There have been a number of new developments in the treatment of type 2 diabetes, and a question often asked is whether some of the type 2 therapies might be beneficial for people with type 1 diabetes. For example, several years ago, one of my patients with type 1 diabetes was having trouble with weight and with blood glucose control on a basal-bolus insulin combination. We added metformin, and his blood sugars appeared to get a bit better. Then we added exenatide (Byetta) before breakfast and dinner, and he started to get much better control, lost some weight, and felt much better.
The first thing to think about here is that there is nothing about having type 1 diabetes which inherently prevents one from having features of type 2. If we think about it, the prevalence of type 2 is about one tenth among all adults, and about one quarter among those age 65 and older. Features of insulin resistance – what has been called “metabolic syndrome” – are even more common. So, surely a substantial number of adults with type 1 will have features of type 2. In fact, the EURODIAB study, which followed more than 3000 people with type 1 diabetes, and the DCCT study of intensive control of more than 1000 people with type 1 diabetes, both found that features of type 2 diabetes and of metabolic syndrome such as weight gain, elevated triglycerides, and elevated blood pressure all track together.

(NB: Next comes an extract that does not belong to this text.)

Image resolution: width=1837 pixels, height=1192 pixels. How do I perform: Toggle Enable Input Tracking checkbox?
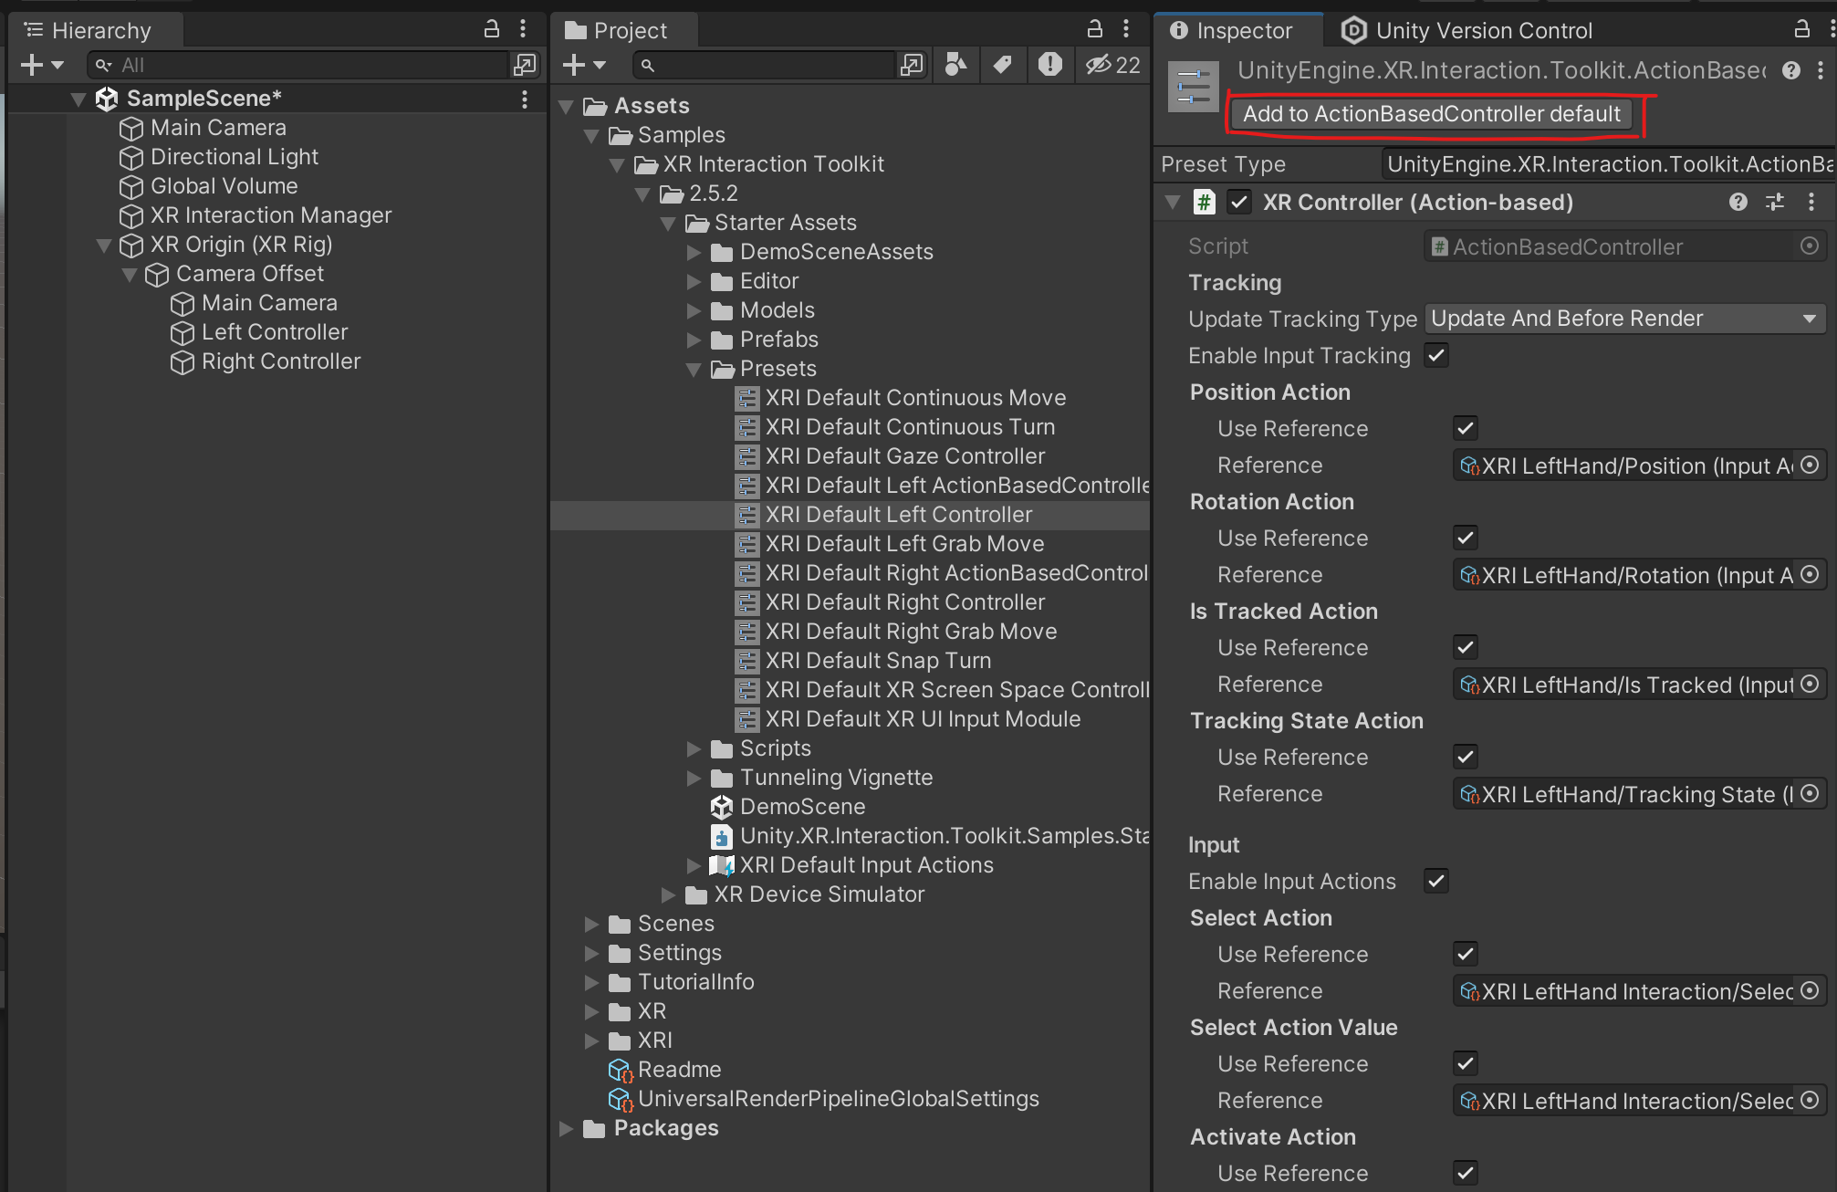(x=1436, y=356)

Furthermore, many of the drugs used in treating type 2 diabetes work to lower the blood glucose level to some extent independent of insulin – and so we might wonder whether, regardless of the “type” of diabetes, they could have generally beneficial effect. What are some of the interesting potential approaches?
First, metformin. This is generally regarded as a basic treatment for type 2, and there have been a few studies of its use in type 1 diabetes going back a number of years. We are not at all certain how it acts. In the liver and in skeletal muscle, metformin has actions similar to those of insulin, and it appears to work in the gastrointestinal tract as well to increase production of a hormone called glucagon-like peptide-1 (GLP-1). GLP-1 stimulates insulin, suppresses the anti-insulin hormone glucagon, slows emptying of the stomach (for most people with diabetes, this is too rapid, so such an effect is useful in delaying the rise in blood glucose after a meal), and seems as well to suppress the appetite.
Although GLP-1 itself cannot be given as a treatment because it is rapidly cleared from the circulation, there are long-acting forms of GLP-1, including exenatide (Byetta and Bydureon), liraglutide (Victoza), albiglutide (Tanzeum), and dulaglutide (Trulicity). These medicines are increasingly being studied and used in type 2 diabetic people taking insulin, and in many studies are as effective as insulin itself. There are a few studies suggesting that they might be helpful in type 1 diabetes as well.
An even newer form of treatment is to give medicines which inhibit the kidneys’ reabsorption of glucose. In a healthy adult, almost 200 grams of glucose go through the kidneys every day – and it all is reabsorbed. In diabetes, with the higher blood glucose levels the transporter proteins that do this are even more active, so that more glucose can be reabsorbed. The new medicines block much of this activity, and people with type 2 diabetes taking canagliflozin (Invokana), dapagliflozin (Farxiga), empagliflozin (Jardiance), and others in development tend to lose weight (the increased urine glucose could account for a 200 calorie per day energy deficit) and have lower blood pressure, as well as having a substantial reduction in blood glucose levels.
What happened with my patient? After about four months, even though he was happy with having lost weight and with his level of control, he began to notice frequent hypoglycemic episodes, despite our reducing his insulin doses. We discontinued metformin, as that had not seemed terribly effective. And after another few months, we stopped Byetta. He has continued to maintain his lower weight and excellent control for the past five years.
None of the “type 2” medicines will replace insulin for people with type 1 diabetes – and it would be very dangerous to try this, because of the risk of severely uncontrolled blood glucose if insulin levels fall too low. And there is a counterargument, that there is no point taking an extra medication just to be able to use a bit less insulin. As many people with type 1 diabetes are able to produce some insulin, if we can make this work more effectively it seems likely that a person’s own insulin would have desirable effects in lowering glucose levels. But we must realize the potential for adverse reactions to all medications. A reasonable approach will be to carefully do studies of all these medicines in people with type 1 diabetes – and to individualize, individualize, individualize.